Aku tau manusia dikontrol oleh dirinya. Tapi aku bisa merasakan, entah bagaimana bahwa manusia bisa berbalik mengontrol dirinya. Aku ingin mengontrol diriku yang terkontrol, dengan menyadari “entah sejak kapan”. Entah sejak kapan pembicaraan tentang pernikahan membuatku muak. Seperti setelah terlalu banyak makan daging ayam, kita muak melihat daging ayam, aku benci mendengar ada orang yang menikah. Bukan karna aku tidak ingin melihat orang bahagia. Tapi karna aku mulai berpikir bahwa aku diharuskan melewati fase yang sama suatu saat nanti.

Kenapa kita harus menikah? Kenapa kita harus mau punya anak? Kenapa dan kenapa?
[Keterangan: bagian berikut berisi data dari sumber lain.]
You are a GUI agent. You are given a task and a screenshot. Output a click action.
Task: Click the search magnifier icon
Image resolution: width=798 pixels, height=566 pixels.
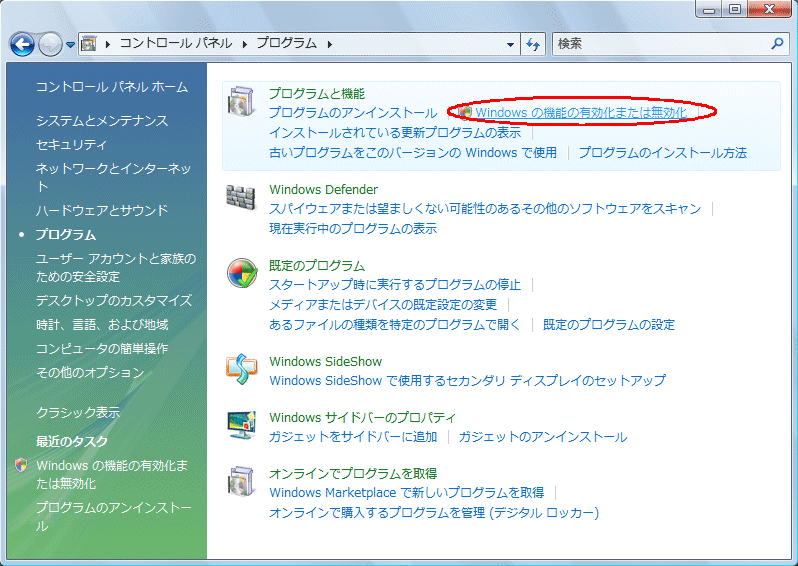tap(777, 44)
Aku tidak pernah berhenti bertanya hal-hal yang menurut mereka tidak perlu ditanyakan.

Tuhan, aku benci dikontrol seperti ini. Apakah aku saudara iblis yang benci disuruh bersujud pada Adam? Apakah jika datang ultimatum langsung dariMu bagiku agar menikah dengan orang tertentu agar lahir anak tertentu yang akan menjadi seorang yang dibutuhkan dunia, aku akan menaatinya? Masalahnya adalah tidak pernah datang ultimatum mendesak dariMu untukku. Tidak pernah ada desakan kewajiban akan bagaimana dan pilihan apa yang akan kujatuhkan atas tiap fase kehidupan yang kulewati. Tidak pernah ada kewajiban tiap manusia hidup dengan cara yang sama satu sama lain.

Benar bahwa kehidupan butuh agama. Benar bahwa agama mengatur kehidupan. Tapi selalu ada peran dalam kehidupan karna setiap kita diciptakan berbeda.

Atau, akulah yang entah sejak kapan hidup dengan melawan segala norma umum.